Colombie
La Colombie veut profiter de l’alléchant marché des carburants agricoles. Pour ce faire, elle augmente dramatiquement la production de biodiesel et de bioéthanol tirés respectivement de la palme africaine et de la canne à sucre.
Résultats : la superficie des terres consacrées à la monoculture de la palme et de la canne à sucre a explosé et les conditions de travail des paysans et ouvriers agricoles se sont très fortement dégradées.
Sont mis en danger : les communautés locales, l’agriculture familiale, les syndicats, l’environnement, la biodiversité.
Une grande partie de la vallée du Cauca est ainsi occupée par les plantations de canne à sucre. Les travailleurs de ce secteur n’ont généralement aucun contrat, pas de protection sociale, ne sont pas syndiqués, ont des salaires très bas et vivent au jour le jour. Pas question de retraite : il faut poursuivre le travail le plus longtemps possible, sans quoi l’on sombre dans une pauvreté plus grande encore.
Pourtant les journées de travail sont harassantes : "La journée de travail commence vers six heures du matin et se poursuit parfois jusqu’en soirée, car nous devons couper toujours plus de canne pour essayer de gagner un peu plus. Généralement, la quinzaine ne suffit pas pour vivre", Luis Talaga, coupeur de canne.

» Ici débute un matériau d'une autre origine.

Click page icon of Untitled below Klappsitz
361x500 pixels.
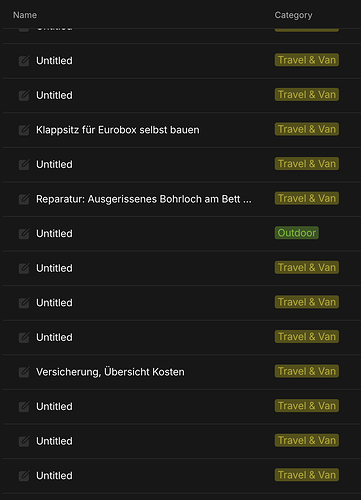(24, 165)
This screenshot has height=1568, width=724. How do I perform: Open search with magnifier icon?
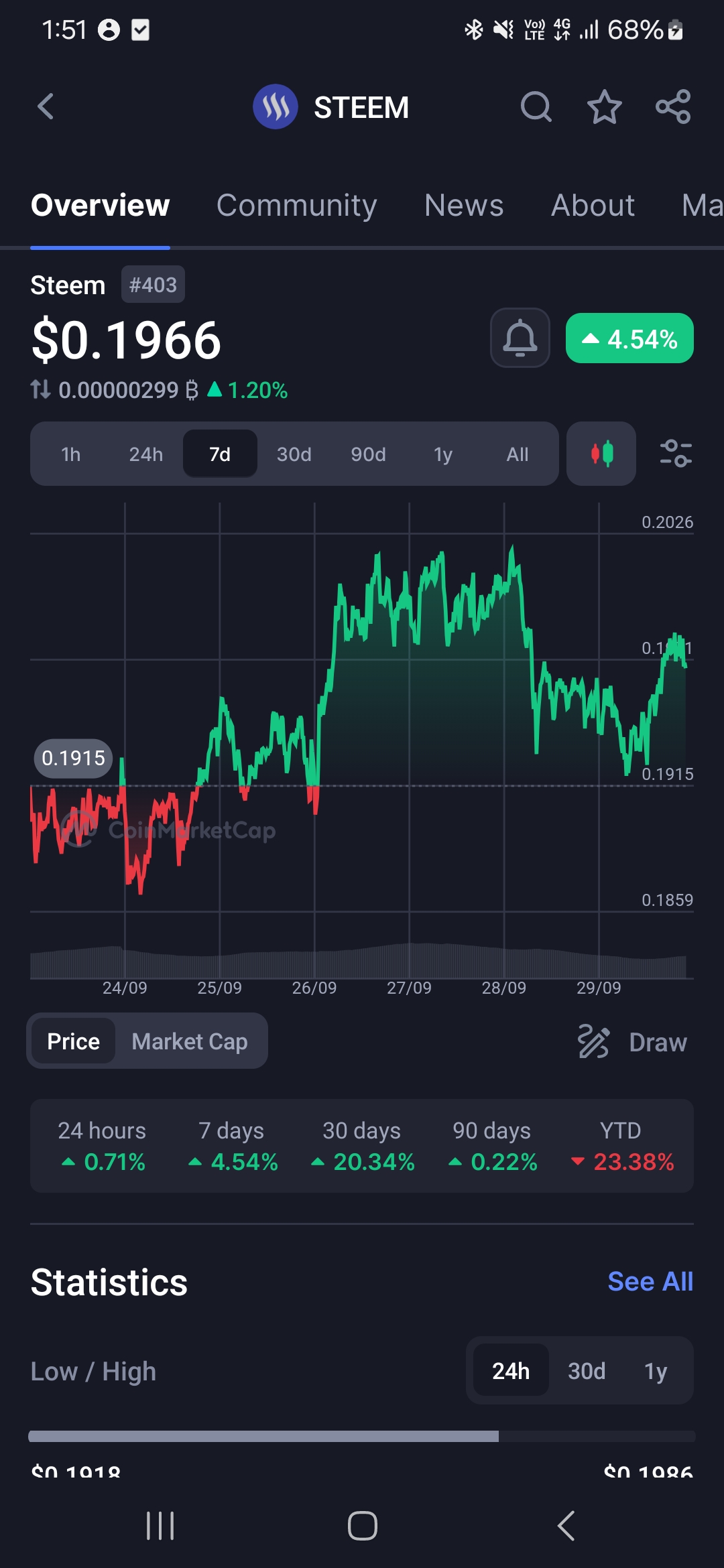click(x=536, y=107)
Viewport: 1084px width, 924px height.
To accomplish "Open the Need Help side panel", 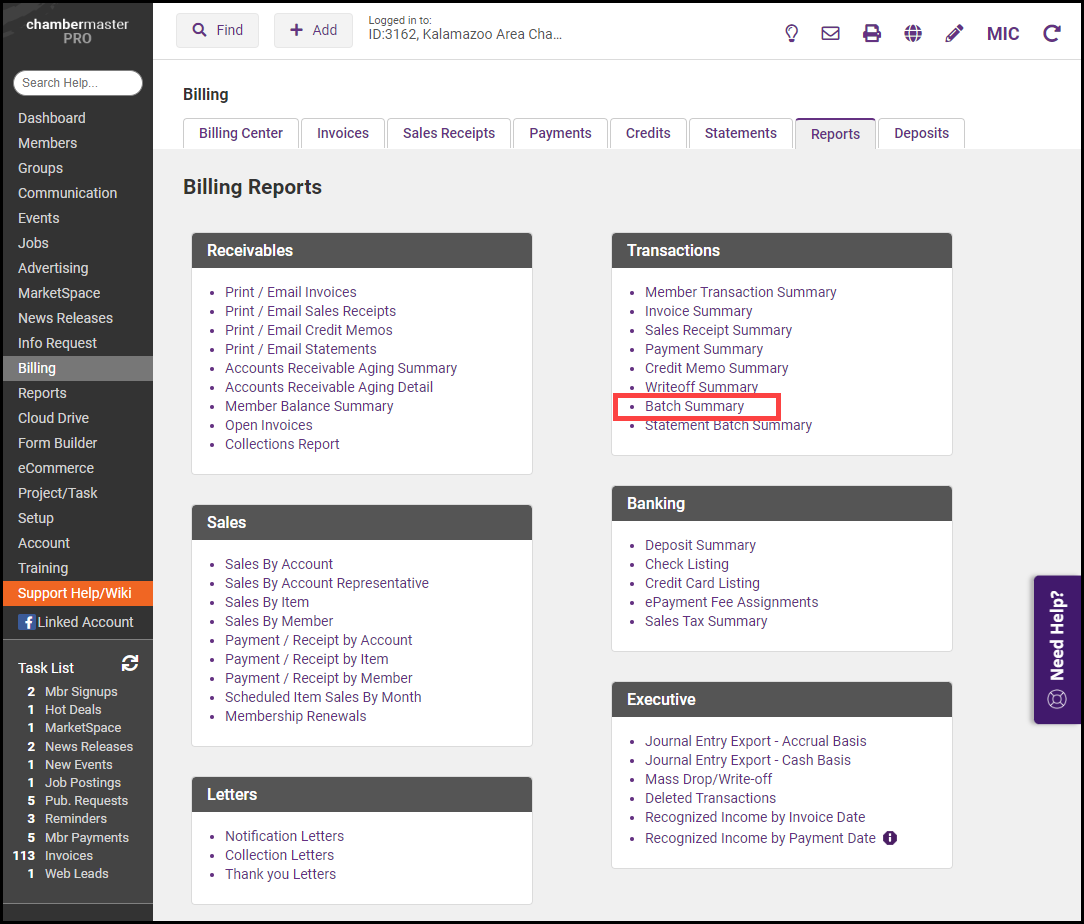I will [x=1057, y=649].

Le contexte est hostile aux syndicats : de nombreuses zones de plantations sont situées dans des zones de conflits, et quiconque devient membre d’une organisation syndicale subit des pressions et des menaces de la part des paramilitaires qui travaillent de connivence avec les employeurs.
Pourtant, des travailleurs luttent pour défendre leurs droits. C’est le cas de 18.000 coupeurs de cannes de la vallée du Cauca qui ont entamé un bras de fer avec leurs employeurs. Leur lutte a été soutenue par l’École Nationale Syndicale, un des partenaires de Solidarité Socialiste en Colombie, qui leur a apporté un appui et un accompagnement juridique et a relayé leurs revendications sur le plan national et international.
Le travail de Solidarité Socialiste en Colombie consiste à appuyer et renforcer les organisations qui défendent les droits des populations locales à une vie digne, à un travail décent, et à l’accès à la propriété des terres pour une production agricole qui leur apporte des revenus et des aliments de qualité et abordables financièrement.